Task instructions ->
Gather the lines from the material that contain "Wars".

Given data ->

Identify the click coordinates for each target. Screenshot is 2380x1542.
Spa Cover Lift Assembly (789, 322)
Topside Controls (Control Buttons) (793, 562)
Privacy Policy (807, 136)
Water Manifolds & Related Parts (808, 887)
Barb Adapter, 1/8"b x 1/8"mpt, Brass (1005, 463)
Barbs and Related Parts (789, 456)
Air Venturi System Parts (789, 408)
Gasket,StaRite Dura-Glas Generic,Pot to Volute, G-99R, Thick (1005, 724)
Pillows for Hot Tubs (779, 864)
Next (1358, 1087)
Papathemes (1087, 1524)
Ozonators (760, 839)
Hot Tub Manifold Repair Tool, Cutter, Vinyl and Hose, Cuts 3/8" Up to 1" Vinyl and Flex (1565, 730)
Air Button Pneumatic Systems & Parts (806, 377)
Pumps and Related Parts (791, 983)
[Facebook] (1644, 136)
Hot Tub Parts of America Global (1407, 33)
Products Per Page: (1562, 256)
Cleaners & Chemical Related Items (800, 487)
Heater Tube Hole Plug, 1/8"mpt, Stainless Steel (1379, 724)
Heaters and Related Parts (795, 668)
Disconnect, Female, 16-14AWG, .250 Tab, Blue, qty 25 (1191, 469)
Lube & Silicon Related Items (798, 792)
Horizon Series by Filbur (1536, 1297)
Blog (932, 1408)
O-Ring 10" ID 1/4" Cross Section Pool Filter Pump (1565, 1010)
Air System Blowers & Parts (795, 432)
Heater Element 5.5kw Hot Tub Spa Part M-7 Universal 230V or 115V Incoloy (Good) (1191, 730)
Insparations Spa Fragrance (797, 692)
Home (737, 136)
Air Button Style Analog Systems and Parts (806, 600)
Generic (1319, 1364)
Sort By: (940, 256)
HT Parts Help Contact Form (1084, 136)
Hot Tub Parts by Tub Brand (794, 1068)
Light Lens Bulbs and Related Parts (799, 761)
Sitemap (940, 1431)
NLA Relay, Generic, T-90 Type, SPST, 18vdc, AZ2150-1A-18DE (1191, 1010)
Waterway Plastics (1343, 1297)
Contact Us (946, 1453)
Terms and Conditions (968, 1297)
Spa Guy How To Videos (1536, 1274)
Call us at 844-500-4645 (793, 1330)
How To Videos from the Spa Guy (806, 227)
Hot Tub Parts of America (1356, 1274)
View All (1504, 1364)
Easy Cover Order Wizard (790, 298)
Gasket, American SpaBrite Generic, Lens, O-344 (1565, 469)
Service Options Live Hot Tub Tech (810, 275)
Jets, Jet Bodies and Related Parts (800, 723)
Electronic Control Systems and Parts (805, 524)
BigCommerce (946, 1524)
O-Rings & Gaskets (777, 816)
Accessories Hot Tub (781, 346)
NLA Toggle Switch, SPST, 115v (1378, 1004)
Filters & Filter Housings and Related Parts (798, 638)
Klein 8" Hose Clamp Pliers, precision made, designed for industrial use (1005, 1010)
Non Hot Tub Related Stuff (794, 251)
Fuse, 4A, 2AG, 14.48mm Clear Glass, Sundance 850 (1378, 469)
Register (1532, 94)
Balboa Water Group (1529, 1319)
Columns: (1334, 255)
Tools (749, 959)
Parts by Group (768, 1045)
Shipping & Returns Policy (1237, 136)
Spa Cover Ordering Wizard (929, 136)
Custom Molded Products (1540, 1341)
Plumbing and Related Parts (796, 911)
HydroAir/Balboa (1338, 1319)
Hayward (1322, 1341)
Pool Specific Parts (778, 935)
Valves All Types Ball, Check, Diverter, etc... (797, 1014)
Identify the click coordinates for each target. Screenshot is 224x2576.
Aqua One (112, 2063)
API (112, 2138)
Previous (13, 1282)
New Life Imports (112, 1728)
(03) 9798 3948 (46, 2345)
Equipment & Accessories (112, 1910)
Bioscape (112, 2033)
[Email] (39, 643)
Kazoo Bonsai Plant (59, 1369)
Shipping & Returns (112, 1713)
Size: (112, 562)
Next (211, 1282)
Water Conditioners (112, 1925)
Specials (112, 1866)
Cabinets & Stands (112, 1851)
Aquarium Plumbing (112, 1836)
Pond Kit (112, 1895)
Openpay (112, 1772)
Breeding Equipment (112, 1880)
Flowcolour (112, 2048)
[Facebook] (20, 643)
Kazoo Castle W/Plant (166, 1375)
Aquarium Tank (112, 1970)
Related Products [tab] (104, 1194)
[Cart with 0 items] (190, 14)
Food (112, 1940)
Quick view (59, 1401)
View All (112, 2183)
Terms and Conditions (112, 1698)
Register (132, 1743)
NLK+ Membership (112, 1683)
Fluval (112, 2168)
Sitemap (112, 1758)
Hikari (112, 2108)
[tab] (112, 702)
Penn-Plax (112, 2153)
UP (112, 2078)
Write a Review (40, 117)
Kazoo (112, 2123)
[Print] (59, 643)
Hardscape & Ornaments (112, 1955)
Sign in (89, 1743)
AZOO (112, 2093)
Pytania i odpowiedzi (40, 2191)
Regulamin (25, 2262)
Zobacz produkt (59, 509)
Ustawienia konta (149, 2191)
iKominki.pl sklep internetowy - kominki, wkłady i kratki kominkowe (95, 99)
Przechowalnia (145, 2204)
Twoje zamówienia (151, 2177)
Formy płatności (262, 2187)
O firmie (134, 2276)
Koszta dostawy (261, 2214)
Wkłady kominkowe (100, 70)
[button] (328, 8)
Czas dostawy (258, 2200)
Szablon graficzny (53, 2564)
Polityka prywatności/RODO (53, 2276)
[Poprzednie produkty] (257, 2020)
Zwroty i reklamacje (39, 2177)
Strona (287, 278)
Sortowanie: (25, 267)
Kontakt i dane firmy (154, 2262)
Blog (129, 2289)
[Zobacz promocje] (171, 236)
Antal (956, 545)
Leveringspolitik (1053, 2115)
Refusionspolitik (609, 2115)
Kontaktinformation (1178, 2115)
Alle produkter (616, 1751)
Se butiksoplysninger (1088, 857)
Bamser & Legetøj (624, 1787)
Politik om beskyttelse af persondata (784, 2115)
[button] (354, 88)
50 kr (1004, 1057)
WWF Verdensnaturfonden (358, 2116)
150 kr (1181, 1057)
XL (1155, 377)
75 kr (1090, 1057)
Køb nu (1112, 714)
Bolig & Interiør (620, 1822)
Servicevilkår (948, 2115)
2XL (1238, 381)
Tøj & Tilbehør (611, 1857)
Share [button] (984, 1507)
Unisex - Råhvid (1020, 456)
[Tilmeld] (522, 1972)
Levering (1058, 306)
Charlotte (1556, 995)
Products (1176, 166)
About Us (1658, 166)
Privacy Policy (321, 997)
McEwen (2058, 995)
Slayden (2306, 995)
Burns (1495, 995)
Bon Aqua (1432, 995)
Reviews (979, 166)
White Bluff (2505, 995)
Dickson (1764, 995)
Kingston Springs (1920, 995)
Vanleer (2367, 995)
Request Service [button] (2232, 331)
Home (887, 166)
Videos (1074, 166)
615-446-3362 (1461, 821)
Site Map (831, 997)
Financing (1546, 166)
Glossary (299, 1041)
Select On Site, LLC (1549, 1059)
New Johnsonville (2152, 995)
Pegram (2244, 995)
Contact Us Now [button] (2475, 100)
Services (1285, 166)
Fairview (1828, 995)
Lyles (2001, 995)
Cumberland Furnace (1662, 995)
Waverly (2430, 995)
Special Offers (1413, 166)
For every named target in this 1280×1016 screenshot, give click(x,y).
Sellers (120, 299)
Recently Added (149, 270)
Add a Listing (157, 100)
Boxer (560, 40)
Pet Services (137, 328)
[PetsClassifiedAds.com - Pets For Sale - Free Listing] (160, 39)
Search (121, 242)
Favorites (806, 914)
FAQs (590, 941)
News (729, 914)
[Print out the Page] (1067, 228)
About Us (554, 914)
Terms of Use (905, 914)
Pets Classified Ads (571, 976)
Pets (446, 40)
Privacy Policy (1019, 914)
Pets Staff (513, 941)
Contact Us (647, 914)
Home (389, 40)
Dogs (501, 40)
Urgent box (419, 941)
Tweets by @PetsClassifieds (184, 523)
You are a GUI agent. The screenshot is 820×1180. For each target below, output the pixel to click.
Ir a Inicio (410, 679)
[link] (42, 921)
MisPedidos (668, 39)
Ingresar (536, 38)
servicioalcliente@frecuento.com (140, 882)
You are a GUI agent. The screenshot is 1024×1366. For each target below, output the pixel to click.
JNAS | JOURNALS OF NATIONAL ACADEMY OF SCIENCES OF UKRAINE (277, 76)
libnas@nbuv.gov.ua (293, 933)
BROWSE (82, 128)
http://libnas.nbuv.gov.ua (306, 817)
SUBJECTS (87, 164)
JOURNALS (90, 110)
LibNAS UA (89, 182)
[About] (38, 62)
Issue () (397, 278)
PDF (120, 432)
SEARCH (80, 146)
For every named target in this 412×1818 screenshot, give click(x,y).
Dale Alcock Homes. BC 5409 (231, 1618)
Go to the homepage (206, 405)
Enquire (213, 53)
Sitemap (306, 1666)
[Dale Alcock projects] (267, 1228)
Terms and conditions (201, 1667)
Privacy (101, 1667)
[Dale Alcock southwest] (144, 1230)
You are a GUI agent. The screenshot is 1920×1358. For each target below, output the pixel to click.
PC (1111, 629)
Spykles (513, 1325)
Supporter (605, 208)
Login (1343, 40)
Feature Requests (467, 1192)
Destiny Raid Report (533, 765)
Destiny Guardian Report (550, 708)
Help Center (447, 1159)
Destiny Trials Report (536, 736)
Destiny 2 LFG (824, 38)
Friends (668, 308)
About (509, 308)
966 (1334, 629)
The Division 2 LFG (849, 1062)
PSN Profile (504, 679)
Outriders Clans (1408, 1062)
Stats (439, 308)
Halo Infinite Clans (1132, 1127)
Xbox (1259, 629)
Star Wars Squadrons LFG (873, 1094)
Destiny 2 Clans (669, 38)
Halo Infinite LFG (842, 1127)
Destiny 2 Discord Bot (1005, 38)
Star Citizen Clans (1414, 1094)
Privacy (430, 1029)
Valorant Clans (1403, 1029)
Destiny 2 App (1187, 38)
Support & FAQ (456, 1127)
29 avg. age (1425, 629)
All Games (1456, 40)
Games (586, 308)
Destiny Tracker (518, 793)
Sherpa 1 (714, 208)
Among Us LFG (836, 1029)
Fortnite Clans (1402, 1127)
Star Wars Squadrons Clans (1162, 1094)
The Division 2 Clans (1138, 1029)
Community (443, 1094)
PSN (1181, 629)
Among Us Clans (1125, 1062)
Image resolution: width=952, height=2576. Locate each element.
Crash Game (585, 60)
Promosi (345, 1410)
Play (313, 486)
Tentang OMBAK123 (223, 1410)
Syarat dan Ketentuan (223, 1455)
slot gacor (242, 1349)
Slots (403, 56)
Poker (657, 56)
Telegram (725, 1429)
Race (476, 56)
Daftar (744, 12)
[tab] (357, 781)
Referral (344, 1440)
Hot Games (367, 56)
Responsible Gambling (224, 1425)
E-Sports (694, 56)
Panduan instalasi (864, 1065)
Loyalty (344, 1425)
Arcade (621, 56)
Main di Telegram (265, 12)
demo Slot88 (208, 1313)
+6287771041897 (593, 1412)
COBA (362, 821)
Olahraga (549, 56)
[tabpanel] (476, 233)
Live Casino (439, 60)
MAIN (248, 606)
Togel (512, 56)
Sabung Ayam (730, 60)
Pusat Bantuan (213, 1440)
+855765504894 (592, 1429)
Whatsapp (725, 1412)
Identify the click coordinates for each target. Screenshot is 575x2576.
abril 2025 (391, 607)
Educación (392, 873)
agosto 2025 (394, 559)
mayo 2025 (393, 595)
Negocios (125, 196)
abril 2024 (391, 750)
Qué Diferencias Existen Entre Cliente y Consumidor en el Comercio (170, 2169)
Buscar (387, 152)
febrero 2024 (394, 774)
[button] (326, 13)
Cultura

Exercise solution ->
Star Wars Squadrons LFG (873, 1094)
Star Wars Squadrons Clans (1162, 1094)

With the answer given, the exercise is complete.